***** Data for this task *****

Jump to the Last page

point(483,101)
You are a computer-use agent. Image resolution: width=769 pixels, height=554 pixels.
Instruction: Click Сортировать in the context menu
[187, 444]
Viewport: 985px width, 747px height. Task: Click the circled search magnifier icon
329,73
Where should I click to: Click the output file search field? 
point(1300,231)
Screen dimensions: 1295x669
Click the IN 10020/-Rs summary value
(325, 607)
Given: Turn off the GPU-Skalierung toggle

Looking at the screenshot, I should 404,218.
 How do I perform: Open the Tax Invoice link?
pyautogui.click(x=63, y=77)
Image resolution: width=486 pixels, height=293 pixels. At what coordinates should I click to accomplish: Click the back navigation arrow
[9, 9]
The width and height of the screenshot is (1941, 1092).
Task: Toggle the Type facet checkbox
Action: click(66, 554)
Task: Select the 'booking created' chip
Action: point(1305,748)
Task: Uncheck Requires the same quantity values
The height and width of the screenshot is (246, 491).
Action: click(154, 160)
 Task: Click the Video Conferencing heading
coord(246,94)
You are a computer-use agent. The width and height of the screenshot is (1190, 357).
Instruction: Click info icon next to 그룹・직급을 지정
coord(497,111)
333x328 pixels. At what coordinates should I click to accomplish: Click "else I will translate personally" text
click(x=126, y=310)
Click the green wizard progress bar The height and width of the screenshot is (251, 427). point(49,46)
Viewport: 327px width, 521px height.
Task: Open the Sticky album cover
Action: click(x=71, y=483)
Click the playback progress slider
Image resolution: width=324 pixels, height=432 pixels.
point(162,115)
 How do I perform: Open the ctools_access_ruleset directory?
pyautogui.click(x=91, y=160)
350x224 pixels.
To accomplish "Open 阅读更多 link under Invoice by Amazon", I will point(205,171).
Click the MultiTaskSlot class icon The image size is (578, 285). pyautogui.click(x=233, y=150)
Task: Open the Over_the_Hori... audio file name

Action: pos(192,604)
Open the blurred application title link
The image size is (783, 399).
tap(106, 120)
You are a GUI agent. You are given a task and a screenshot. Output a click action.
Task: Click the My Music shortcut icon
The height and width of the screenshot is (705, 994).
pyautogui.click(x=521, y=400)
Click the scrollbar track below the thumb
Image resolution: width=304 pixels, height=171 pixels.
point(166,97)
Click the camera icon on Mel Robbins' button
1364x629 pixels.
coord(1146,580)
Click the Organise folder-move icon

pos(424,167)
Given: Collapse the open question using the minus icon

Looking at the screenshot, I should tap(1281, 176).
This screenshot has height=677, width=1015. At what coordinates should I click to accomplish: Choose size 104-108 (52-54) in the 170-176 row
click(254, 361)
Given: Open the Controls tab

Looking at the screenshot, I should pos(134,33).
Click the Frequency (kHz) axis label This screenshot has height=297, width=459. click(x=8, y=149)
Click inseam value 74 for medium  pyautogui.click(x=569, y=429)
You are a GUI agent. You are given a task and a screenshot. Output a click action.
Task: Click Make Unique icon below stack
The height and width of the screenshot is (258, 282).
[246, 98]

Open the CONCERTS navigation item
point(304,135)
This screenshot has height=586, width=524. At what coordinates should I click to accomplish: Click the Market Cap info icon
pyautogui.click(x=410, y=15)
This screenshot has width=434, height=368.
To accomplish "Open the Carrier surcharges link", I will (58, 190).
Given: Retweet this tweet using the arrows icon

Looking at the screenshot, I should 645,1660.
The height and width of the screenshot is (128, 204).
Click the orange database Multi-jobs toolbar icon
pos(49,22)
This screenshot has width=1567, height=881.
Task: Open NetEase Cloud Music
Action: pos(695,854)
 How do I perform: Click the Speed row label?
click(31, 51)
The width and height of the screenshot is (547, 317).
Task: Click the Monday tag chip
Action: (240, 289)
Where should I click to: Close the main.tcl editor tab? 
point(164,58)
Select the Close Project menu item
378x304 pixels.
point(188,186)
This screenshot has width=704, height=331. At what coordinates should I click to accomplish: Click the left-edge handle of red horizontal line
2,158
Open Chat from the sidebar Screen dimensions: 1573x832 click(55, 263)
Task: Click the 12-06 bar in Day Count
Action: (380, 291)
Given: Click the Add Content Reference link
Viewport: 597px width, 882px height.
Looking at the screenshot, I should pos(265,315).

*****

Exercise instructions:
Reproduce all of the lines above word for word.

Written response:
Jump to the Last page

point(483,101)
You are a computer-use agent. Image resolution: width=769 pixels, height=554 pixels.
Instruction: Click Сортировать in the context menu
[187, 444]
Viewport: 985px width, 747px height. Task: Click the circled search magnifier icon
329,73
Where should I click to: Click the output file search field? 
point(1300,231)
Screen dimensions: 1295x669
Click the IN 10020/-Rs summary value
(325, 607)
Given: Turn off the GPU-Skalierung toggle

Looking at the screenshot, I should 404,218.
 How do I perform: Open the Tax Invoice link?
pyautogui.click(x=63, y=77)
Image resolution: width=486 pixels, height=293 pixels. At what coordinates should I click to accomplish: Click the back navigation arrow
[9, 9]
The width and height of the screenshot is (1941, 1092).
Task: Toggle the Type facet checkbox
Action: click(66, 554)
Task: Select the 'booking created' chip
Action: point(1305,748)
Task: Uncheck Requires the same quantity values
The height and width of the screenshot is (246, 491).
Action: click(154, 160)
 Task: Click the Video Conferencing heading
coord(246,94)
You are a computer-use agent. The width and height of the screenshot is (1190, 357).
Instruction: Click info icon next to 그룹・직급을 지정
coord(497,111)
333x328 pixels. At what coordinates should I click to accomplish: Click "else I will translate personally" text
click(x=126, y=310)
Click the green wizard progress bar The height and width of the screenshot is (251, 427). point(49,46)
Viewport: 327px width, 521px height.
Task: Open the Sticky album cover
Action: click(x=71, y=483)
Click the playback progress slider
Image resolution: width=324 pixels, height=432 pixels.
point(162,115)
 How do I perform: Open the ctools_access_ruleset directory?
pyautogui.click(x=91, y=160)
350x224 pixels.
To accomplish "Open 阅读更多 link under Invoice by Amazon", I will point(205,171).
Click the MultiTaskSlot class icon The image size is (578, 285). pyautogui.click(x=233, y=150)
Task: Open the Over_the_Hori... audio file name

Action: pos(192,604)
Open the blurred application title link
The image size is (783, 399).
tap(106, 120)
You are a GUI agent. You are given a task and a screenshot. Output a click action.
Task: Click the My Music shortcut icon
The height and width of the screenshot is (705, 994).
pyautogui.click(x=521, y=400)
Click the scrollbar track below the thumb
Image resolution: width=304 pixels, height=171 pixels.
point(166,97)
Click the camera icon on Mel Robbins' button
1364x629 pixels.
coord(1146,580)
Click the Organise folder-move icon

pos(424,167)
Given: Collapse the open question using the minus icon

Looking at the screenshot, I should tap(1281, 176).
This screenshot has height=677, width=1015. At what coordinates should I click to accomplish: Choose size 104-108 (52-54) in the 170-176 row
click(254, 361)
Given: Open the Controls tab

Looking at the screenshot, I should pos(134,33).
Click the Frequency (kHz) axis label This screenshot has height=297, width=459. click(x=8, y=149)
Click inseam value 74 for medium  pyautogui.click(x=569, y=429)
You are a GUI agent. You are given a task and a screenshot. Output a click action.
Task: Click Make Unique icon below stack
The height and width of the screenshot is (258, 282).
[246, 98]

Open the CONCERTS navigation item
point(304,135)
This screenshot has height=586, width=524. At what coordinates should I click to accomplish: Click the Market Cap info icon
pyautogui.click(x=410, y=15)
This screenshot has width=434, height=368.
To accomplish "Open the Carrier surcharges link", I will (58, 190).
Given: Retweet this tweet using the arrows icon

Looking at the screenshot, I should 645,1660.
The height and width of the screenshot is (128, 204).
Click the orange database Multi-jobs toolbar icon
pos(49,22)
This screenshot has width=1567, height=881.
Task: Open NetEase Cloud Music
Action: pos(695,854)
 How do I perform: Click the Speed row label?
click(31, 51)
The width and height of the screenshot is (547, 317).
Task: Click the Monday tag chip
Action: (240, 289)
Where should I click to: Close the main.tcl editor tab? 
point(164,58)
Select the Close Project menu item
378x304 pixels.
point(188,186)
This screenshot has width=704, height=331. At what coordinates should I click to accomplish: Click the left-edge handle of red horizontal line
2,158
Open Chat from the sidebar Screen dimensions: 1573x832 click(55, 263)
Task: Click the 12-06 bar in Day Count
Action: (380, 291)
Given: Click the Add Content Reference link
Viewport: 597px width, 882px height.
Looking at the screenshot, I should pos(265,315).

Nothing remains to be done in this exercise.